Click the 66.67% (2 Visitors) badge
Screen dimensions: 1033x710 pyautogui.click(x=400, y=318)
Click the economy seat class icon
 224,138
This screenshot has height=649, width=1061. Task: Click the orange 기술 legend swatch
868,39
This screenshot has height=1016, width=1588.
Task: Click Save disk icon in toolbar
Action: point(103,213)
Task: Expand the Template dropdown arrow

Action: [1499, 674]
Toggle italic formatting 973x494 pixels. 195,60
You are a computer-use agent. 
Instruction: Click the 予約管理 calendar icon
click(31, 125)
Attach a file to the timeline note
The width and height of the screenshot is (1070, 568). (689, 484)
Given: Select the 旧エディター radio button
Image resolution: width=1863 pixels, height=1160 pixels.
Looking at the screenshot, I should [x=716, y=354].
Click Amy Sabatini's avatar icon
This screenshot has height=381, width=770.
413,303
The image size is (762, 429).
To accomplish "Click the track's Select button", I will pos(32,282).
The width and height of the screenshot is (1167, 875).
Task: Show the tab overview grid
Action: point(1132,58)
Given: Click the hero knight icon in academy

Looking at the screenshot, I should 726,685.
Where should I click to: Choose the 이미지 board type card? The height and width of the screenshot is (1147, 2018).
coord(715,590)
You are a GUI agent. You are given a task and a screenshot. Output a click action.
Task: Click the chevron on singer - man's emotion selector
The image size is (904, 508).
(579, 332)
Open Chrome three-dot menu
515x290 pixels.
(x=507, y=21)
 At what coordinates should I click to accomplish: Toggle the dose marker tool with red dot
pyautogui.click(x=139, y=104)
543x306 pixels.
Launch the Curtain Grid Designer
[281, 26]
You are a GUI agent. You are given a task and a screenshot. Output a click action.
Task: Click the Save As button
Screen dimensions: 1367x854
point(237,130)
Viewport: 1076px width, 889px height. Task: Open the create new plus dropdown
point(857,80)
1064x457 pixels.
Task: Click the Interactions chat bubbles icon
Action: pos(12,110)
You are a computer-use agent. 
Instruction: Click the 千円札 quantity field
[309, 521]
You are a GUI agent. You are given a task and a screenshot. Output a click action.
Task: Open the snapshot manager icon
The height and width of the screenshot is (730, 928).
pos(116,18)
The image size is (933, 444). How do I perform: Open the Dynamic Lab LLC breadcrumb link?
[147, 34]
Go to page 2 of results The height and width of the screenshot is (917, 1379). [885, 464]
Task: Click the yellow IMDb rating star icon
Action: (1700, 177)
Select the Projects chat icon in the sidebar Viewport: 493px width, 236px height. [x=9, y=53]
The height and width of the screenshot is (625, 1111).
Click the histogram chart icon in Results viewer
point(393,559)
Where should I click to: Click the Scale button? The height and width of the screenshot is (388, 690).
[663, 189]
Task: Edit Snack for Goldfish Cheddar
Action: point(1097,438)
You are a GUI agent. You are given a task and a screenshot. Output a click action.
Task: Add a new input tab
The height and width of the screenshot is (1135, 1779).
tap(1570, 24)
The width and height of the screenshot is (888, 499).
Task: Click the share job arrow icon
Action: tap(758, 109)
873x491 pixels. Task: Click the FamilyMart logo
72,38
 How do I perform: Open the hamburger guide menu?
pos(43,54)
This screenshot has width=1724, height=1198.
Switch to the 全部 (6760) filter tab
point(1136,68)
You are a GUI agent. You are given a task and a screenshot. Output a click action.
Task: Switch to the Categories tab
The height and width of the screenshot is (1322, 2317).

# # # # #

[Work item] The exact lines of the material above starting at the one that contains "The image size is (904, 508)." and ending at the one that contains "Task: Add a new input tab" are what to retype; leave out everything else.

[Problem solution]
The image size is (904, 508).
(579, 332)
Open Chrome three-dot menu
515x290 pixels.
(x=507, y=21)
 At what coordinates should I click to accomplish: Toggle the dose marker tool with red dot
pyautogui.click(x=139, y=104)
543x306 pixels.
Launch the Curtain Grid Designer
[281, 26]
You are a GUI agent. You are given a task and a screenshot. Output a click action.
Task: Click the Save As button
Screen dimensions: 1367x854
point(237,130)
Viewport: 1076px width, 889px height. Task: Open the create new plus dropdown
point(857,80)
1064x457 pixels.
Task: Click the Interactions chat bubbles icon
Action: pos(12,110)
You are a computer-use agent. 
Instruction: Click the 千円札 quantity field
[309, 521]
You are a GUI agent. You are given a task and a screenshot. Output a click action.
Task: Open the snapshot manager icon
The height and width of the screenshot is (730, 928).
pos(116,18)
The image size is (933, 444). How do I perform: Open the Dynamic Lab LLC breadcrumb link?
[147, 34]
Go to page 2 of results The height and width of the screenshot is (917, 1379). [885, 464]
Task: Click the yellow IMDb rating star icon
Action: (1700, 177)
Select the Projects chat icon in the sidebar Viewport: 493px width, 236px height. [x=9, y=53]
The height and width of the screenshot is (625, 1111).
Click the histogram chart icon in Results viewer
point(393,559)
Where should I click to: Click the Scale button? The height and width of the screenshot is (388, 690).
[663, 189]
Task: Edit Snack for Goldfish Cheddar
Action: point(1097,438)
You are a GUI agent. You are given a task and a screenshot. Output a click action.
Task: Add a new input tab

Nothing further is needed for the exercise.